Folgerichtig hat man auch verucht, ihn hinter allerlei Gestrüpp zu verstecken. Im Vergleich dazu galt der Rohr-Unterbau der Zusatztribüne im gleich gegenüberliegenden Pappelstadions als formschön.

Mittlerweile aber hat das Burgenland – und zu seinem Bauherren-Leidwesen auch Helmut Bieler – erfahren, was für ein architektonischer Schatz – entworfen vom Architekten Herwig Graf – dieser 1976 eröffnete Bau ist.

Brutal oder sanft

Eine rasch ins Leben gerufene Plattform, "Rettet das Kulturzentrum Mattersburg", hat gegen den Bielerplan nämlich Himmel und Hölle in Bewegung gesetzt. Bis ins Frankfurter Architekturmuseum hat sich das Gebilde aus Sichtbeton und Waschbeton herumgesprochen. Dort startete man mit einer Rückbesinnung auf die 1970er. Und deren markanten Baustil: Brutalismus!

Und so ist der Brutalismus, mit welchem das Bieler‘schen Büros dem Mattersburger Betonmonster zu Leibe rücken wollte, zu sanfter Renovierung gedrängt worden. Ein erster Entwurf fand gleichwohl keine Gnade in den Augen der Brutalisten. Das Bundesdenkmalamt schaltete sich ein. Unlängst erging ein Bescheid: Die Fassade sei zu erhalten.

Bauen oder nicht bauen

Dadurch werde der Umbau, so Helmut Bieler, zwar um rund anderthalb Millionen Euro teurer, könne dafür aber mit Beginn der nächsten Bausaison starten. Drei Jahre, nachdem Mattersburgs rote Bürgermeisterin Ingrid Salamon erfahren musste, dass das Kulturzentrum – es beheimatete ein Gasthaus, das Literaturhaus, die Volkshochschule, eine Galerie, und es war zugleich auch der Ballsaal der Stadt – zusperre. Jetzt sagt sie, und sie klingt dabei ungeduldig: "Wenn man gewisse Dinge nicht mehr hat, weiß man erst, was einem abgeht."

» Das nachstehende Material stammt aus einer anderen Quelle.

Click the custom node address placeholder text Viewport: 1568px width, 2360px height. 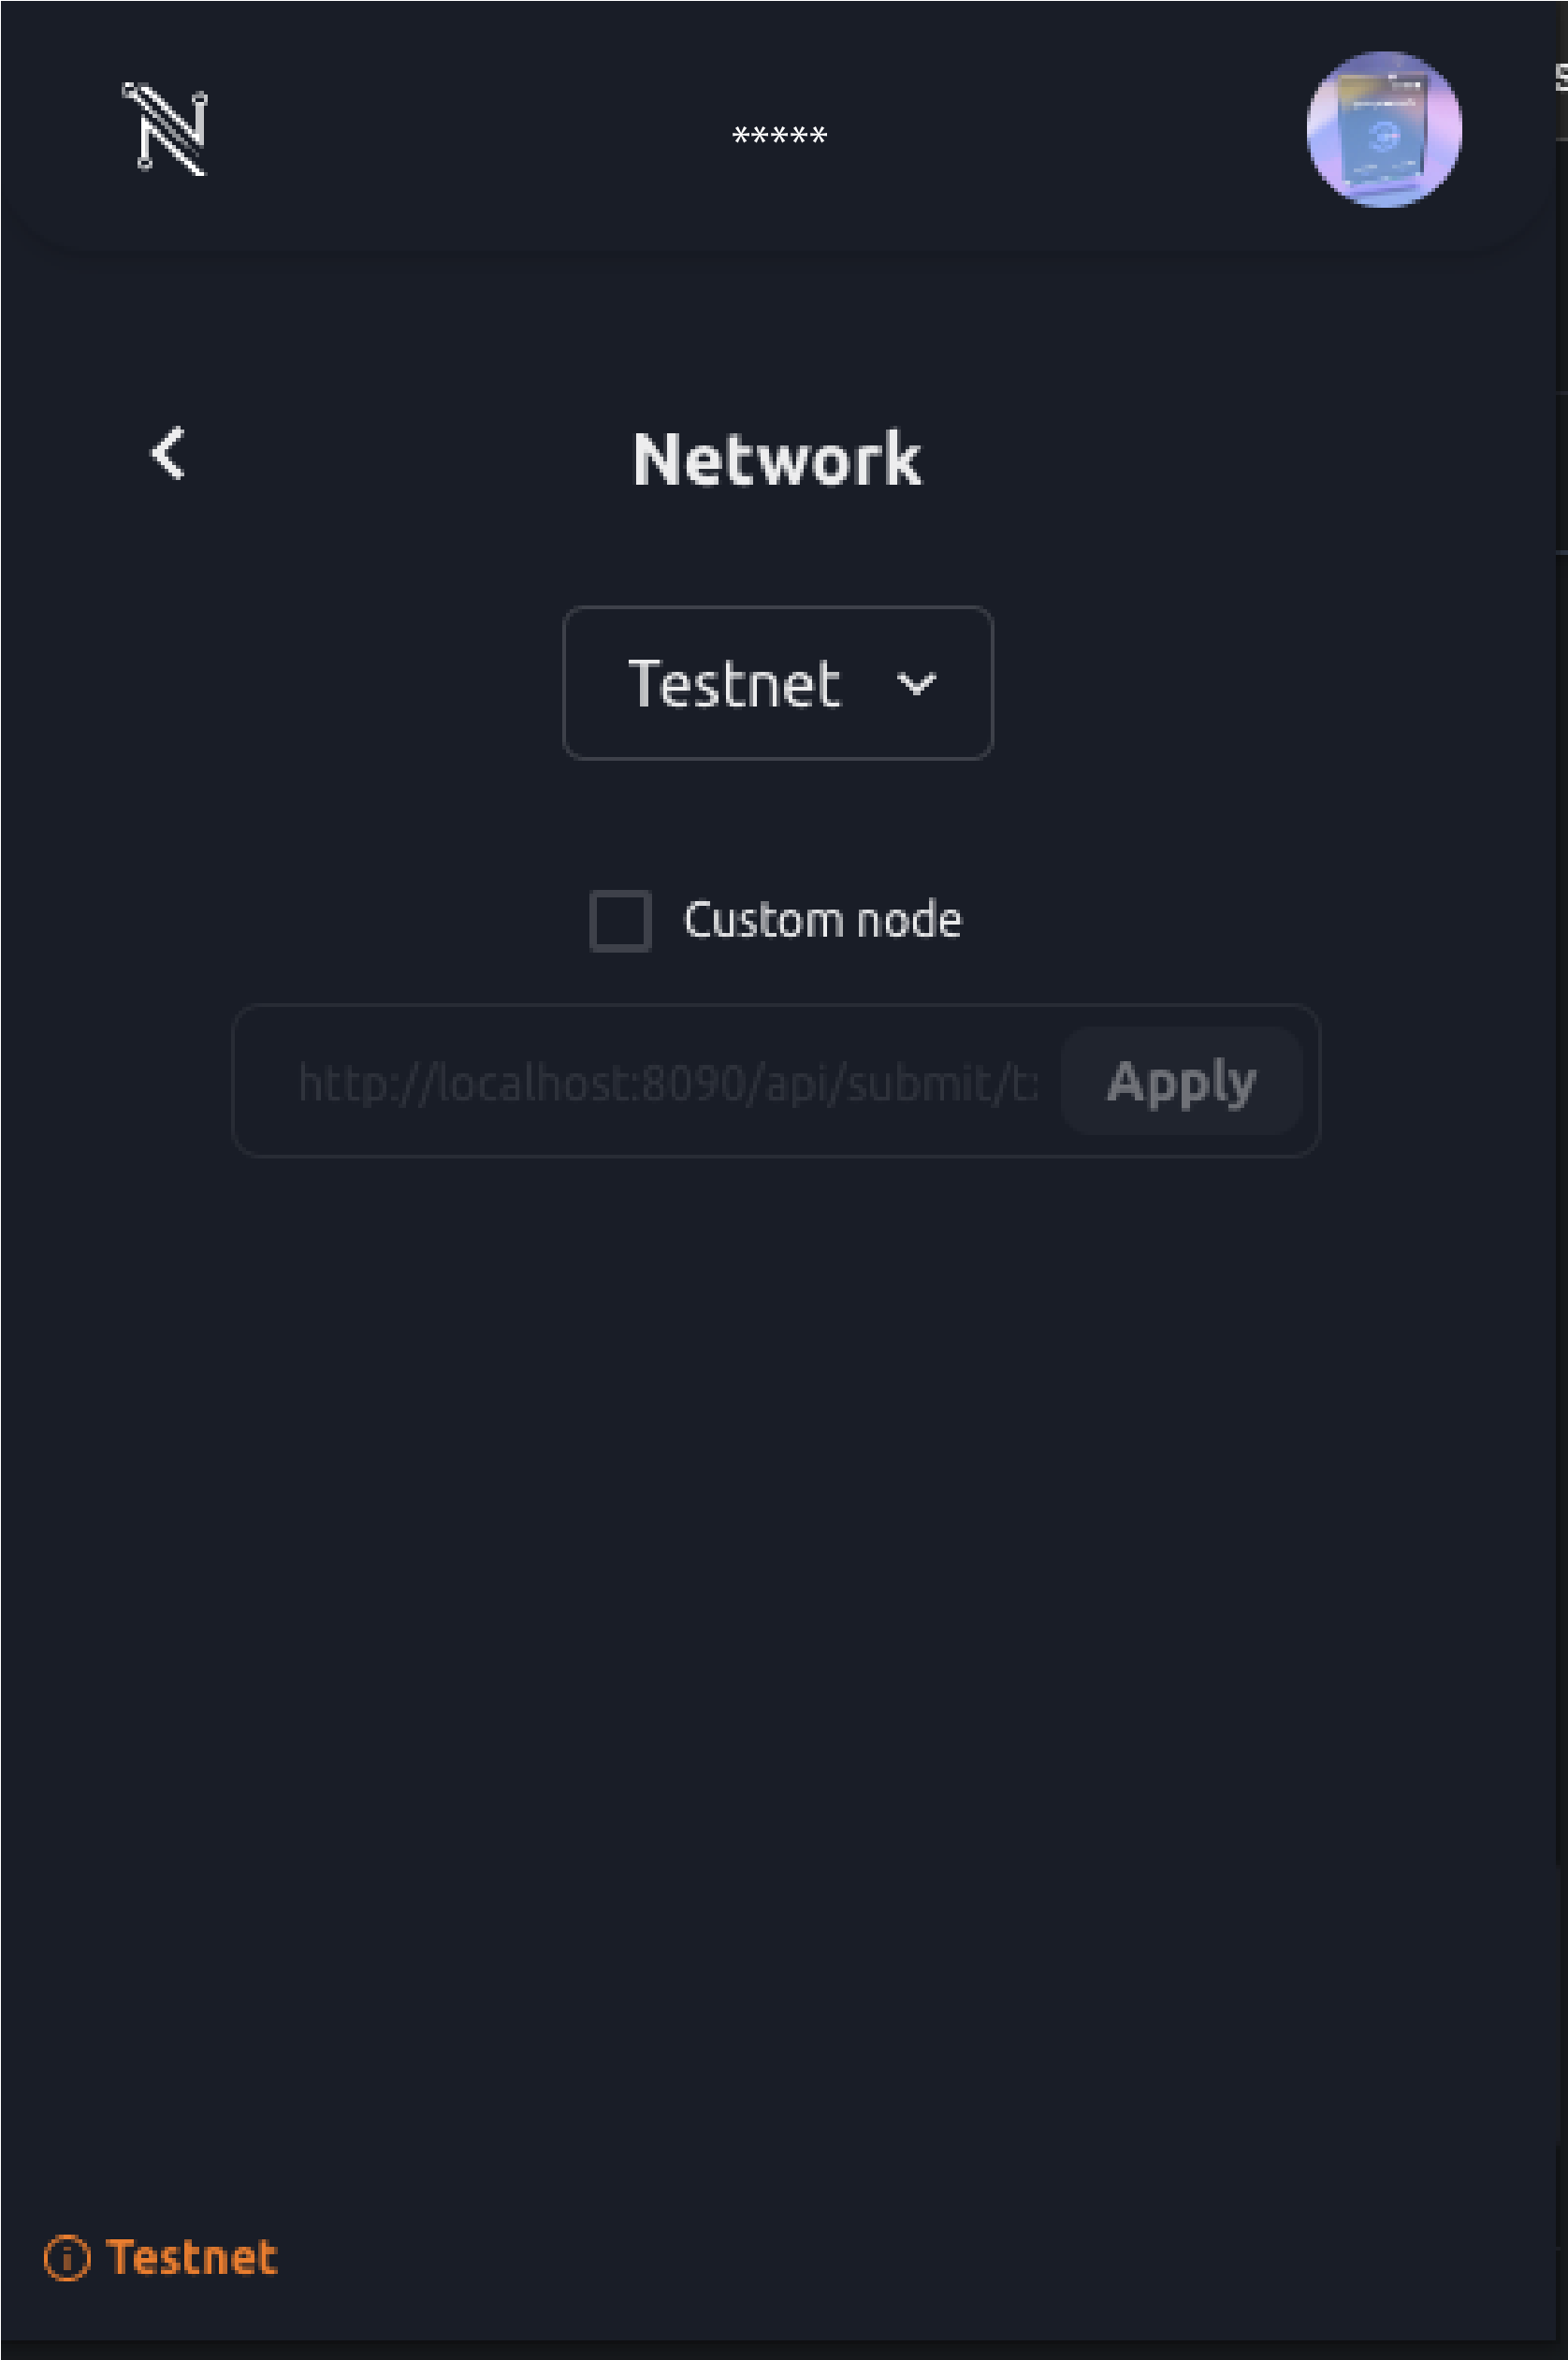[x=667, y=1082]
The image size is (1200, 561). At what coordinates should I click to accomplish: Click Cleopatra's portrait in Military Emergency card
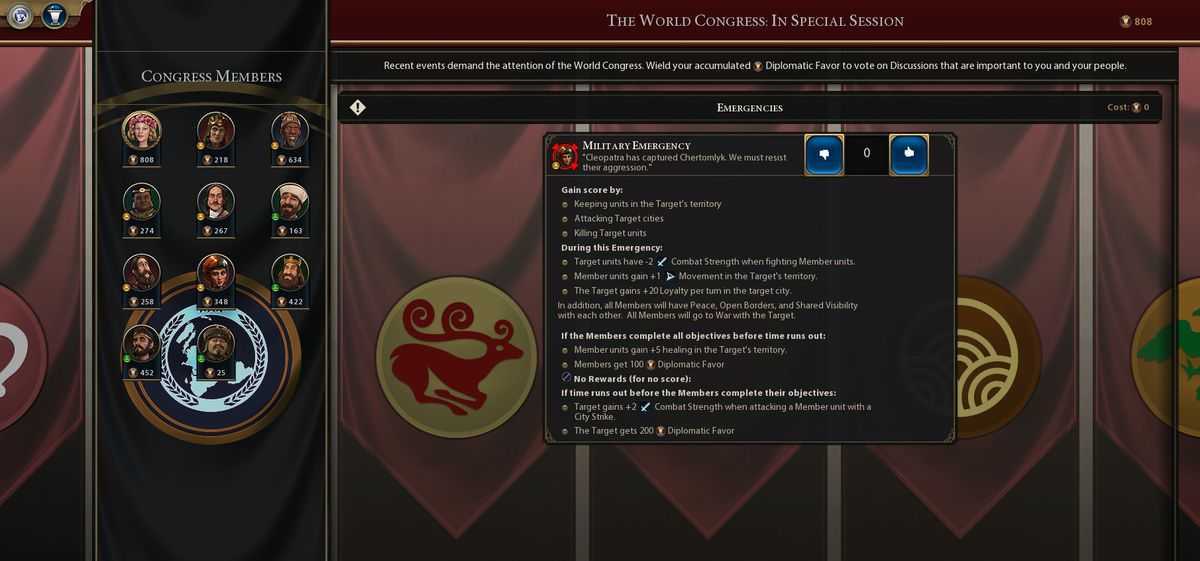[564, 156]
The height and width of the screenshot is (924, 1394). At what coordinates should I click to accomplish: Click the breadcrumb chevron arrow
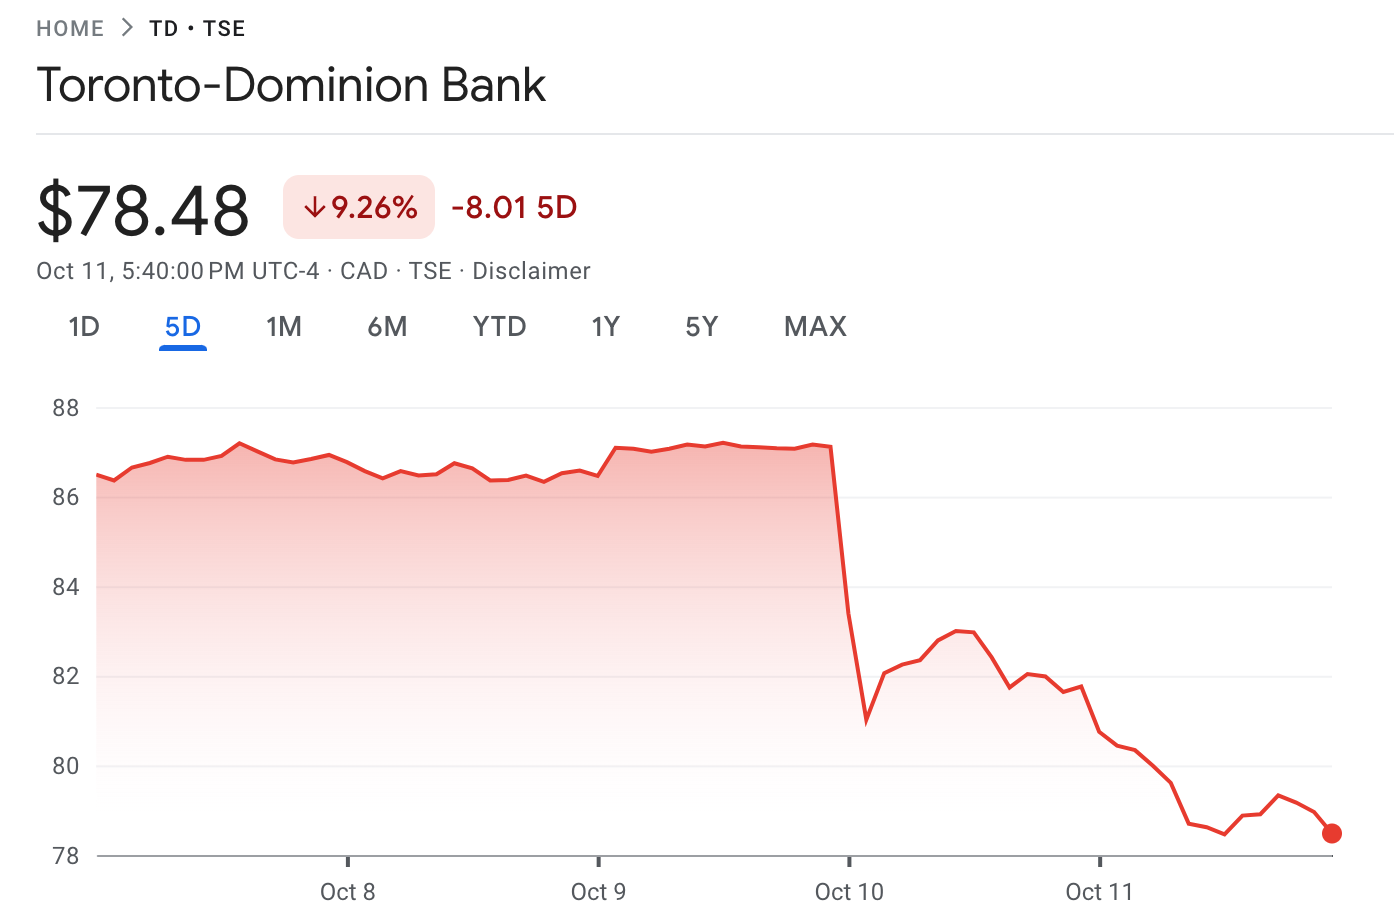coord(127,28)
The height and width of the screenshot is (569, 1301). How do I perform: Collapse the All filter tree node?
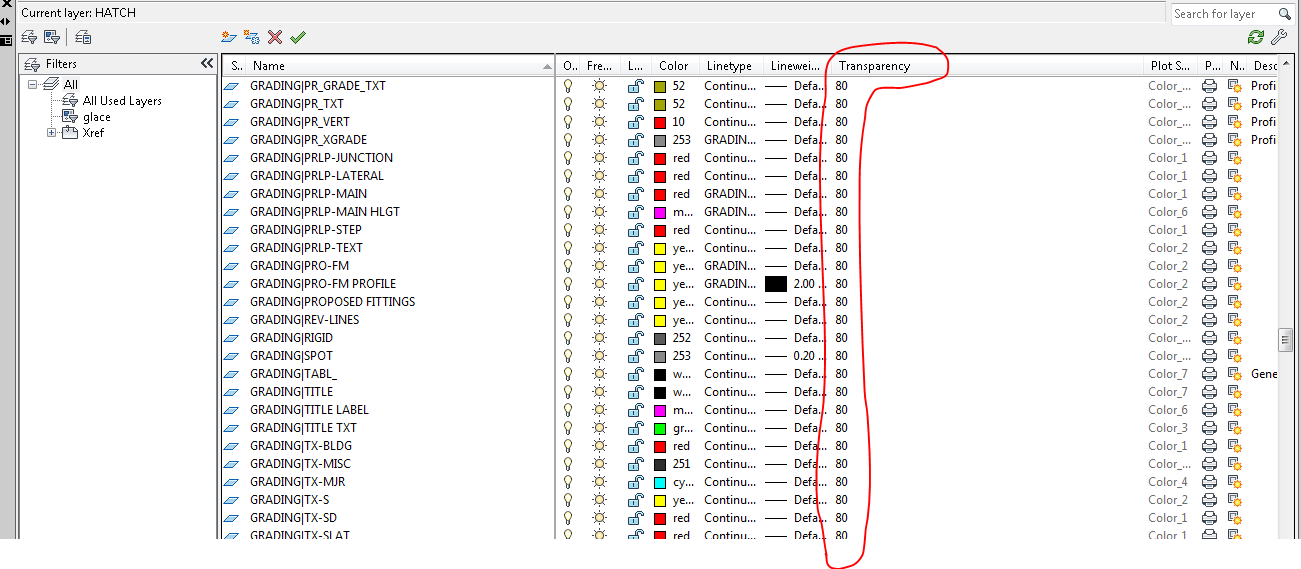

Ob tatsächlich im Frühjahr gebaut wird (Bieler: "Es gilt der Bescheid des Bundesdenkmalamts."), will die Plattform allerdings immer noch in Frage stellen.

Gutachten oder nicht Gutachten

Am heutigen Freitag lädt man zu einer Informationsveranstaltung, wo unter anderem zur Sprache gebracht werden soll, dass da seit Oktober das 30-seitige Gutachten der Architekten Albert Kirchengast und Stefan Tenhalter beim Eigentümer liegt. Der – die Burgenländische Beteiligungs- und Liegenschafts GmbH (Belig) – halte das aber unter Verschluss.

In welche Richtung (brutal brutalistisch oder eher doch auch brutal sanft) gegutachtet wurde, kann und darf nicht in Erfahrung gebracht werden. Denn, so Albert Kirchengast: "Seitens der Rechtsanwälte der Belig wurde uns untersagt, an öffentlichen Diskussionen über das Bauwerk teilzunehmen."

Atem der Sozialdemokratie

Untergegangen in dieser architekturzentrierten Debatte ist der Umstand, dass Mattersburg das erste Kulturzentrum war, das vom Atem sozialdemokratischen Kulturwollens beseelt war. Bruno Kreiskys Kulturminister Fred Sinowatz sah darin – Baustil hin, Baustil her – "ein Modell für ganz Österreich. Für sowas aber gibt es wohl kein Denkmalamt.